F4: Mr. Hao has an indirect pecuniary interest in these shares of the common stock held in a managed account through a broker-dealer.
F5: On May 13, 2021, SLP IV Seal Holdings, L.P. ("Seal"), SLP IV Seal II Holdings, L.P. ("Seal II") and NortonLifeLock Inc. (the "Issuer") entered into a Convertible Notes Purchase Agreement pursuant to which the Issuer purchased an aggregate of $250,000,000 principal amount of 2.500% Convertible Senior Notes due 2022 (the "2.500% Convertible Notes") from Seal and Seal II for aggregate cash consideration of $365,444,853.04, which consideration includes accrued and unpaid interest through the date of settlement..
F6: Represents the approximate conversion price of the 2.500% Convertible Notes, based on the conversion rate calculated pursuant to the Indenture, dated as of February 4, 2020, by and between the Issuer and Wells Fargo Bank, National Association, as trustee.
F7: Pursuant to the Investment Agreement, dated as of February 3, 2016, as amended, Seal and Seal II were restricted, subject to certain exceptions, from converting the 2.500% Convertible Notes prior to October 1, 2021.
F8: The 2.500% Convertible Notes were scheduled to mature on April 1, 2022, subject to earlier repurchase or conversion in accordance with their terms.
F9: This number represents the number of shares of Common Stock issuable upon conversion of the 2.500% Convertible Notes if the Issuer were to elect to settle its conversion obligation solely through the delivery of a number of shares of Common Stock and cash in lieu of fractional shares of Common Stock, per $1,000 principal amount of 2.500% Convertible Notes, based on the current conversion rate of 59.6341 shares of Common Stock per $1,000 principal amount of 2.500% Convertible Notes.

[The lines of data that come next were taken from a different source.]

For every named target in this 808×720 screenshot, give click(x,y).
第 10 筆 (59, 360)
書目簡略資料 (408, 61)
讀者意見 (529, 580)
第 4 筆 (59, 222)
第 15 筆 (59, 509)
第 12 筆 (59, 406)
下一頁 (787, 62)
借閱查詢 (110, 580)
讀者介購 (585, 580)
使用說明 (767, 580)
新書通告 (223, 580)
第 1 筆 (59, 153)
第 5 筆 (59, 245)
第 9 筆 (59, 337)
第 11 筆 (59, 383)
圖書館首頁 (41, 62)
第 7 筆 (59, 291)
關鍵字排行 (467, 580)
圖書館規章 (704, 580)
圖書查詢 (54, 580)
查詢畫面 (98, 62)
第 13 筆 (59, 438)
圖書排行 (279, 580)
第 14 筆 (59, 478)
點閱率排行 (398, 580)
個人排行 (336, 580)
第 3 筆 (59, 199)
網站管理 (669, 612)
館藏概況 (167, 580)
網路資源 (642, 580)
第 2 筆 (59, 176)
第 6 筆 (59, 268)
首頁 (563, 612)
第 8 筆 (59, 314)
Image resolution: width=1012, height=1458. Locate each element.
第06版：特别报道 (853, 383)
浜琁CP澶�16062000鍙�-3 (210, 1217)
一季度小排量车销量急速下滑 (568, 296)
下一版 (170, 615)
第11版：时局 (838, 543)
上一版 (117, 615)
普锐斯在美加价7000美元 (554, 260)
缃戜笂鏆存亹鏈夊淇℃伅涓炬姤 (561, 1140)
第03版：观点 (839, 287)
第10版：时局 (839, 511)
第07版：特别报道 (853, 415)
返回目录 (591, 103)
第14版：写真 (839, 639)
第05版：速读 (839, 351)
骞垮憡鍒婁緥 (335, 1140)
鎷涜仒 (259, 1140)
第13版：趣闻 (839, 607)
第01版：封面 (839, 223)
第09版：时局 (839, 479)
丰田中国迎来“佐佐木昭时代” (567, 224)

The conversion rate was subject to adjustment from time to time upon the occurrence of certain customary events in accordance with the terms of the indenture governing the 2.500% Convertible Notes.
F10: These securities are held by Seal. SLP IV Seal GP, L.L.C. ("Seal GP") is the general partner of Seal.
F11: These securities are held by Seal II. SLP IV Seal II GP, L.L.C. ("Seal II GP") is the general partner of Seal II.
F12: Silver Lake Technology Associates IV Cayman, L.P. ("SLTA") is the sole member of each of Seal GP and Seal II GP. Silver Lake (Offshore) AIV GP IV, Ltd. ("AIV GP") is the general partner of SLTA. Mr. Hao serves as a member of the board of directors of the Issuer and is a director of AIV GP. Each of Seal, Seal II, Seal GP, Seal II GP, SLTA and AIV GP may be deemed to be a director by deputization of the Issuer.